その反省から、帝国では、サキュバスとのあいの子は殺害しなければならないことになっていた。
その、あいの子をビクターはあえて養子に迎えた。
公になれば、失脚は免れない秘密であった。
しかしそれも、僕たちが白銀のワルターの件で、宰相マンティコア大公に貸しをひとつ作ったことで、なんとか暴かれずに済みそうな格好になった。
さすがにドロネオ子爵といえども、政治的な後ろ盾であるマンティコア大公の意に反してまで、ビクターを摘発しようとは考えまい。
公安はもともと敵を作りやすい職掌であり、そのあたりに思慮のまわらない人間には、局長は務まらないだろう。

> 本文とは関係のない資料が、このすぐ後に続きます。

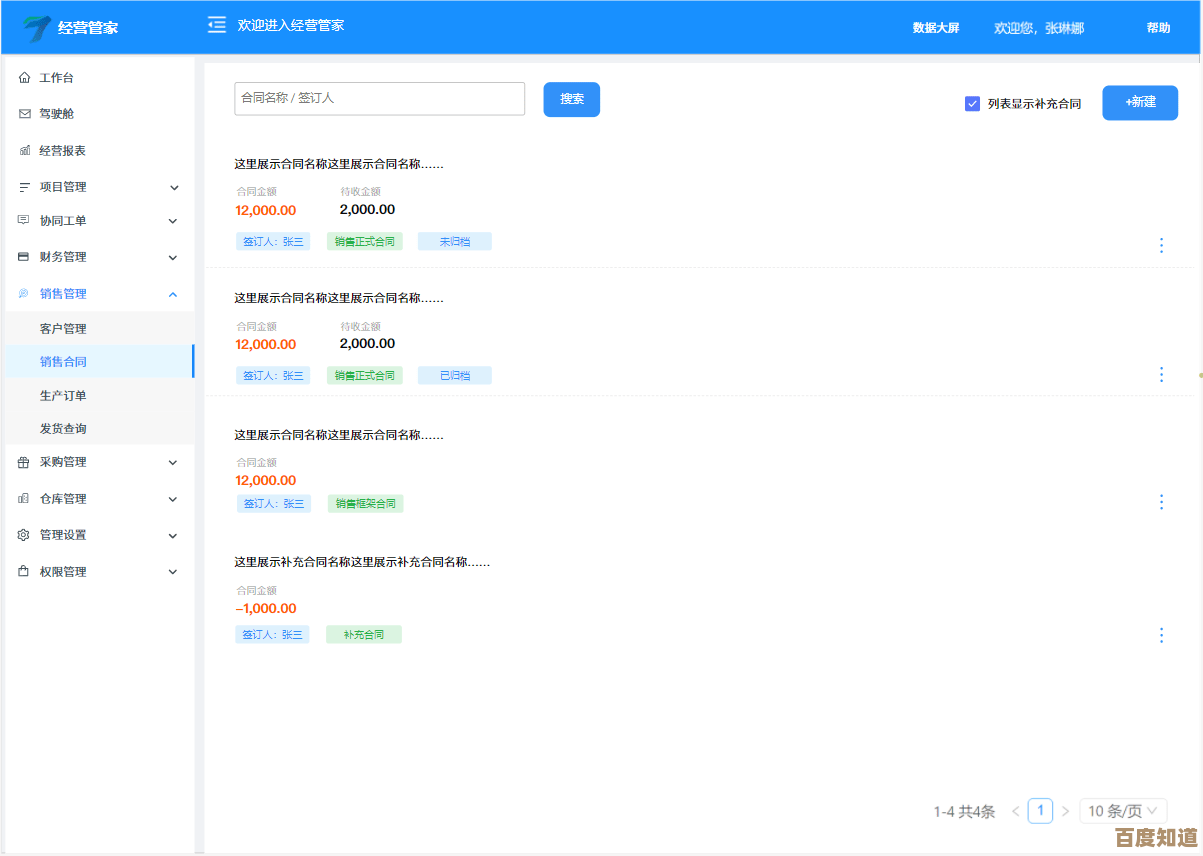Click the 合同名称 / 签订人 search field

とはいえ、僕が目のまえにいる公安のトップの子飼いを謀殺したことは紛れもない事実であり、いくらか緊張を強いられたのは確かだった。
並んで歩きながら、子爵は、
「もしかすると、貴官には誤解があるかもしれんな」
と言った。
「……と、いうと?」
何のことを言わんとしているのかはすぐに分かったが、かといって、大っぴらにああ、あのことですかと言えるようなことでもない。
話の落ち着く先が見えてくるまでは、迂闊なことは言えなかった。
「ネドベー士爵のことは、君にとっても、私にとっても、不幸なことだった」
子爵は言葉を選ぶように、そう言った。
僕は、黙って足元の純白の階段を見つめつづけていた。
「あの男は、いささか頭の回りすぎるところがあってな。
私が『ダンジョン管理局に対して一つ二つ取引できる材料が欲しいものだ』と零したのを、あのように理解したらしい。
貴官ならよく知っていると思うが、近ごろは我々の仕事にもダンジョンの問題が絡んでくることが多くなった。
どうしても貴官らの協力が必要だ。
いざというときに備えて、管理局にこちらの無理を聞いてもらうだけの材料を用意しておかないと、のちのち業務に障りが生じるかもしれぬ、ということを述べたつもりだったが……」
「それで、あの男は僕の恋人にちょっかいをかけたというのですか」
子爵は一瞬だけ、おまえはまだとぼけるのか、という顔をしたが、軽く咳払いをし、
「私はなにも聞いていないし、もし聞いていたとしても、事を荒立てようとは考えておらぬ。
我々が望むのは、まずなにより、今後ともダンジョン管理局と協調し、帝国の安定を図っていきたい、ということだ」
要するにこの男は、リリィのことは黙認するので、ダンジョン管理局もわれわれに協力しろ、ということを匂わせているのだろう。
やれやれ。
そういうまわりくどいやり取りは兄貴とじかにやってくれ、と思いはしたが、一応、
「我が義兄に、その旨、伝えておきます」
と、言っておいた。
ドロネオ子爵は、うむ、と微かにうなり、頷いた。